In 1915 a new forty-five-bed facility was completed, and between 1929 and 1941 the addition of wings on the south, west, and north sides raised the bed capacity to 208. The size of the hospital gradually increased until a $43 million, 363-bed structure was built in several phases during the 1970s, just west of the site of the original building. City Hospital–its name after 1907–became Brackenridge Hospital in 1929, when the city council renamed it in honor of Dr. Robert J. Brackenridge,qv who had served as chairman of the hospital board, led the campaign to finance the 1915 hospital building, and worked for many years toward improving medical care in Austin.

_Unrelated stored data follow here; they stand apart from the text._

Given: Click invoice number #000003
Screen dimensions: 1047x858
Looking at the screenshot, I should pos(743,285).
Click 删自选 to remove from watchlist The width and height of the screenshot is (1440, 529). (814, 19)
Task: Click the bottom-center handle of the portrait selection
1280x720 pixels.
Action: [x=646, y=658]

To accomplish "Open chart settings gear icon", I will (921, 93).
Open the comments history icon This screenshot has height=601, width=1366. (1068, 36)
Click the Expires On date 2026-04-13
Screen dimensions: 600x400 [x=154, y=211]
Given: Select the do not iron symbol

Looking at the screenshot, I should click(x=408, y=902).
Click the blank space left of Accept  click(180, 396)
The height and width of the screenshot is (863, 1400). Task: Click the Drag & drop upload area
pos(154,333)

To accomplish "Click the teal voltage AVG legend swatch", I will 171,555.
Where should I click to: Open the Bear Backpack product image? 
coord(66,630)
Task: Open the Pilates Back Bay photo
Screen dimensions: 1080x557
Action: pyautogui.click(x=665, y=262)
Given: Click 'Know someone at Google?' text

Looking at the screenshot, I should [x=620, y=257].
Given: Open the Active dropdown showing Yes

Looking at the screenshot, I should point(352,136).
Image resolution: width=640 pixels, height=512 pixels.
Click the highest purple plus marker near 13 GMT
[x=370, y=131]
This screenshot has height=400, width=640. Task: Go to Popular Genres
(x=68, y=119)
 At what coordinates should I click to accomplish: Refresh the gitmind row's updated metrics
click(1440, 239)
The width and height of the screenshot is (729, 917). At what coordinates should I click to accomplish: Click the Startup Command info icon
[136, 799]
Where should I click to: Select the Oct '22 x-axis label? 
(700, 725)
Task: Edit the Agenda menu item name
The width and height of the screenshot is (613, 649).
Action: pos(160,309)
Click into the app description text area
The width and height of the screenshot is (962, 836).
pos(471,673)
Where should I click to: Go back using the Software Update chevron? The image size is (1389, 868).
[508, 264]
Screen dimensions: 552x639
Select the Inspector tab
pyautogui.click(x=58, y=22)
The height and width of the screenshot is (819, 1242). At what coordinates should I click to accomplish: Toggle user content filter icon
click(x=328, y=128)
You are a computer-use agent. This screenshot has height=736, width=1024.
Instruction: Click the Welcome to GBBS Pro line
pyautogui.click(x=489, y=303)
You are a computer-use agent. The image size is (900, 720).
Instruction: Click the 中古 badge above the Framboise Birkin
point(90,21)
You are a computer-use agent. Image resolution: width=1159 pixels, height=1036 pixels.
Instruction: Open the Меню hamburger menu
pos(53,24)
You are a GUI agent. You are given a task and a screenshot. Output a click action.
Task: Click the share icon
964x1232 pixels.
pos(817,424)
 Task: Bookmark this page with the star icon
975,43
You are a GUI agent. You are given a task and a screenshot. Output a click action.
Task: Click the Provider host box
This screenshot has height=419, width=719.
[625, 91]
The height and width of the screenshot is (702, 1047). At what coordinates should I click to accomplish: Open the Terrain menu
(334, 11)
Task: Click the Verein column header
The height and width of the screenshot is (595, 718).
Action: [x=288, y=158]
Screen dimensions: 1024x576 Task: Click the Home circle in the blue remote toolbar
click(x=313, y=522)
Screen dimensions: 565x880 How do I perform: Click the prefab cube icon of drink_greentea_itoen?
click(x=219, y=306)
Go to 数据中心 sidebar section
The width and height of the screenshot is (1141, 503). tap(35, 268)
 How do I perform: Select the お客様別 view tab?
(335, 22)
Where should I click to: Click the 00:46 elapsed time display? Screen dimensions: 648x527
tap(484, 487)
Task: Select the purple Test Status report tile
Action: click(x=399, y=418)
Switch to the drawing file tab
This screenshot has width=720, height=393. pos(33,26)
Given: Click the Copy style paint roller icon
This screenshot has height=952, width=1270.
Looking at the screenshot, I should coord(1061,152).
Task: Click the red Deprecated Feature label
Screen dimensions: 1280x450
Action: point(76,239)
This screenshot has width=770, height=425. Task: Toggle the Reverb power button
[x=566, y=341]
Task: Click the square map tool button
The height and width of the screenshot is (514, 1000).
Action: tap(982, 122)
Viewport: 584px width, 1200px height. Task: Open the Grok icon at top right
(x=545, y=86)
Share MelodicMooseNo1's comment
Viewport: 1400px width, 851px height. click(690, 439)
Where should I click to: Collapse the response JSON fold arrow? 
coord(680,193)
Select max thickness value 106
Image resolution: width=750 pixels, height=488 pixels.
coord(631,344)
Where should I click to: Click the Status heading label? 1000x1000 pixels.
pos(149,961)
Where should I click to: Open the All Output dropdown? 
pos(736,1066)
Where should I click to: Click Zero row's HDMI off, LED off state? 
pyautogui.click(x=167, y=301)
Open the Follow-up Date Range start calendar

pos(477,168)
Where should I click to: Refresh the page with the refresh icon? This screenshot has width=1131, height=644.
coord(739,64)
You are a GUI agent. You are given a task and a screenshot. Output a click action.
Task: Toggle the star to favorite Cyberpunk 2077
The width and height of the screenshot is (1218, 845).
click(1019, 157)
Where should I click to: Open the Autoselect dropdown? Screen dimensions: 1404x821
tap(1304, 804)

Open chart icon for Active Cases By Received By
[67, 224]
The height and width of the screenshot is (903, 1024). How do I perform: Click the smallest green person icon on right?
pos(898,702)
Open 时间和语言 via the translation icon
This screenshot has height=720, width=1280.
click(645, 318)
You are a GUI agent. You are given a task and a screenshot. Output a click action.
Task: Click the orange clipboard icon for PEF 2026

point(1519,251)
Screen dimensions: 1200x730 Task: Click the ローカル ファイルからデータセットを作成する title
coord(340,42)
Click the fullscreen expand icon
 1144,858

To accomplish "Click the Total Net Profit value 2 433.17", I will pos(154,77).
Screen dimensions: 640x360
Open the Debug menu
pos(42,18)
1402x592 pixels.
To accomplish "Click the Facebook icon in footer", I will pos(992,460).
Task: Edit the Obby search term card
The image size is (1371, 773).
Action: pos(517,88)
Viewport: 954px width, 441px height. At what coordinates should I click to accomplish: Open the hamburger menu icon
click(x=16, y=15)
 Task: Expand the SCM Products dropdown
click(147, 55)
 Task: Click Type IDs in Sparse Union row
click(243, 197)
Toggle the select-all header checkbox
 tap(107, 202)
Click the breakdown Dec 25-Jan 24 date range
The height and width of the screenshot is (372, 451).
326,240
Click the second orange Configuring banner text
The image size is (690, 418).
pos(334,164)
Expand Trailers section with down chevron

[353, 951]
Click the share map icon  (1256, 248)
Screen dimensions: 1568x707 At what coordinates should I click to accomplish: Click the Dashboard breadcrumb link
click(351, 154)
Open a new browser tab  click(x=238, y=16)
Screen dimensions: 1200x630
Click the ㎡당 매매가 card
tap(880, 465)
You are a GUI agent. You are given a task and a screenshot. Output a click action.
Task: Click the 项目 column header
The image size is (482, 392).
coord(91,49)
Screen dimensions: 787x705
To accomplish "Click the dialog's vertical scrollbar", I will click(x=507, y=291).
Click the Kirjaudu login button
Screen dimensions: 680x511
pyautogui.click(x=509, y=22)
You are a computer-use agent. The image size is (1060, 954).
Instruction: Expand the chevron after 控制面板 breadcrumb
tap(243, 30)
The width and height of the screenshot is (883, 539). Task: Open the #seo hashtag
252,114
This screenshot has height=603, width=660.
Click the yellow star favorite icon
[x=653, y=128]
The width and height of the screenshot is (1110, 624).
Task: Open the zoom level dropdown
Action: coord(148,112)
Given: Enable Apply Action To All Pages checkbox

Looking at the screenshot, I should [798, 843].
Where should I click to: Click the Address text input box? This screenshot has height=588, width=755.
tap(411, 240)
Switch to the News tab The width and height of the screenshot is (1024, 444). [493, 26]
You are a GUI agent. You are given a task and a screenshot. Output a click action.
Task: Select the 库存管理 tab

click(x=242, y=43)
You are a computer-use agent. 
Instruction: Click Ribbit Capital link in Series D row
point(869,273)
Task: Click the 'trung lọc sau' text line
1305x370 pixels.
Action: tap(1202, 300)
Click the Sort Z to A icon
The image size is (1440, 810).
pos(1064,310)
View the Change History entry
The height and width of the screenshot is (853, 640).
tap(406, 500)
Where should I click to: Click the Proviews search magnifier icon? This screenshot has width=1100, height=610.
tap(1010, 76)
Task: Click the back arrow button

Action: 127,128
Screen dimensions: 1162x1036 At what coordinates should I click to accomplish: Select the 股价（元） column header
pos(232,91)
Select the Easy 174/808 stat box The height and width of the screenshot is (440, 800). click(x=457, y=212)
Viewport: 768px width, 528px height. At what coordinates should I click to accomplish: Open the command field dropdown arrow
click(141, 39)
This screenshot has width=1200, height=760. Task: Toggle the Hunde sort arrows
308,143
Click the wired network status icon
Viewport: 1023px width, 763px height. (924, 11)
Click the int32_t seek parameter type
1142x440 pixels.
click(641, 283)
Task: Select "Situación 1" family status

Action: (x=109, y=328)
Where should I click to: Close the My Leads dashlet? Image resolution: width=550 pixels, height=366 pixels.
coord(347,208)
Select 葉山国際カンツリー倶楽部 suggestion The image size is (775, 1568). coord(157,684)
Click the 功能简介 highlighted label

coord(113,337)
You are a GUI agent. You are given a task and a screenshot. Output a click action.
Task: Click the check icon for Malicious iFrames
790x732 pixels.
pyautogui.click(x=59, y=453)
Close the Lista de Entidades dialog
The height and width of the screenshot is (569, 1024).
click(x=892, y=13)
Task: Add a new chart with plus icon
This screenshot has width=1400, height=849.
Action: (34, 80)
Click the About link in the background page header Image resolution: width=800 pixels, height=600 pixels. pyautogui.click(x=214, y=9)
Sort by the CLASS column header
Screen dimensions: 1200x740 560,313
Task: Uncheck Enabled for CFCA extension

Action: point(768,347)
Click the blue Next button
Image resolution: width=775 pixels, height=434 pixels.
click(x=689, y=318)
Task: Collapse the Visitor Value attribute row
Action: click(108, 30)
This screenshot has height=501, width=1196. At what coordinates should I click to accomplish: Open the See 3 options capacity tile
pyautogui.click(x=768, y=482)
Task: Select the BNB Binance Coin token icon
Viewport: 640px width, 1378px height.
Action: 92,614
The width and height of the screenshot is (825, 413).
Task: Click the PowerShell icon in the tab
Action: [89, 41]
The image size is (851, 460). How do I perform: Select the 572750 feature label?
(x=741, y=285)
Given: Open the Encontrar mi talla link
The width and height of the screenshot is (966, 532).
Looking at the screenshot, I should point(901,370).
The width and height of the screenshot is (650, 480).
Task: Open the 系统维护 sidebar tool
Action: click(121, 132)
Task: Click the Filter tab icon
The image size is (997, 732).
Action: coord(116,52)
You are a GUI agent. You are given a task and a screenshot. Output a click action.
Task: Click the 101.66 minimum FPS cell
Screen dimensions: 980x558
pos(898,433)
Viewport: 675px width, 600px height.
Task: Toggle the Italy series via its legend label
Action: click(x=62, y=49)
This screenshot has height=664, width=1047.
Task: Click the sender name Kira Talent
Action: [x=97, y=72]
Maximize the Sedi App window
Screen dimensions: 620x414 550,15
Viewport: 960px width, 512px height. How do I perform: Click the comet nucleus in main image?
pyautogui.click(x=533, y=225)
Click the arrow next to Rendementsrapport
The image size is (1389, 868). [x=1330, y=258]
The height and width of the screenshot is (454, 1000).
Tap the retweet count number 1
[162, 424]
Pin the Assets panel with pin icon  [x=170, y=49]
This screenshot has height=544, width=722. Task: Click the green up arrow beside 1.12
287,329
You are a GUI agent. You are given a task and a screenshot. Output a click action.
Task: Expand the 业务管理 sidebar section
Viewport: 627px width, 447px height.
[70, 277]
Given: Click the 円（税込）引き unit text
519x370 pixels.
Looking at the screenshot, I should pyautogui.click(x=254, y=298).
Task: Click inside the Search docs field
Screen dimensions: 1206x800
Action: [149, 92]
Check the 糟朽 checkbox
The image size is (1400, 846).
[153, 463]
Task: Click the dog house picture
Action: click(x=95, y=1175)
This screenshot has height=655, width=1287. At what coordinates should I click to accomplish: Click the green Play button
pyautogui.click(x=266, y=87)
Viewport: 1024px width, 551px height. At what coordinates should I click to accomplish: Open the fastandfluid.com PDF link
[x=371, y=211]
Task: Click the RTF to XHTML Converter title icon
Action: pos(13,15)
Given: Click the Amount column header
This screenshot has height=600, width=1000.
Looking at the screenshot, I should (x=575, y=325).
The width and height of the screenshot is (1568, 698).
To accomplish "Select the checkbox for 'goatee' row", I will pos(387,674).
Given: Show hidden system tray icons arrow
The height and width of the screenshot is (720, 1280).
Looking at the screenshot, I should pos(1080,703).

Brackenridge Hospital offered Austin's first intercranial and open-heart surgery in 1948 and 1961. The city's first intensive-care unit opened there in 1960, its first cardiac-care unit in 1971, and its first alternative birth center in 1978. In addition, the Brackenridge Emergency Room, the regional trauma center for a ten-county area, treated an average of 70,000 patients annually during the early 1990s. Brackenridge also housed the area's first nursing school, which was established in 1915 and operated by the hospital until 1984, when Austin Community College assumed responsibility for the program. After beginning an education program for interns and residents after World War II,qv Brackenridge became a fully accredited teaching hospital in the mid-1950s.

As a public hospital, Brackenridge has always sustained a good deal of public scrutiny and has always had financial difficulties. As the hospital grew in the twentieth century, problems grew with it, and the administration of the hospital became increasingly politicized. When Brackenridge lost over $6 million in the 1975-76 fiscal year, the city council considered selling the hospital or leasing it to a management firm. After months of debate, however, the city council voted in 1978 to retain ownership and control of Austin's only public hospital. In 1993 there were 399 beds in the general hospital and 82 beds in a free-standing children's hospital, attended by a staff of approximately 1,900. In 1992 the hospital's average daily census was 253, and outpatient visits numbered 107,000.

BIBLIOGRAPHY: Lisa Fahrenthold and Sara Rider, Admissions: The Extraordinary History of Brackenridge Hospital (Austin: Brackenridge Hospital, 1984).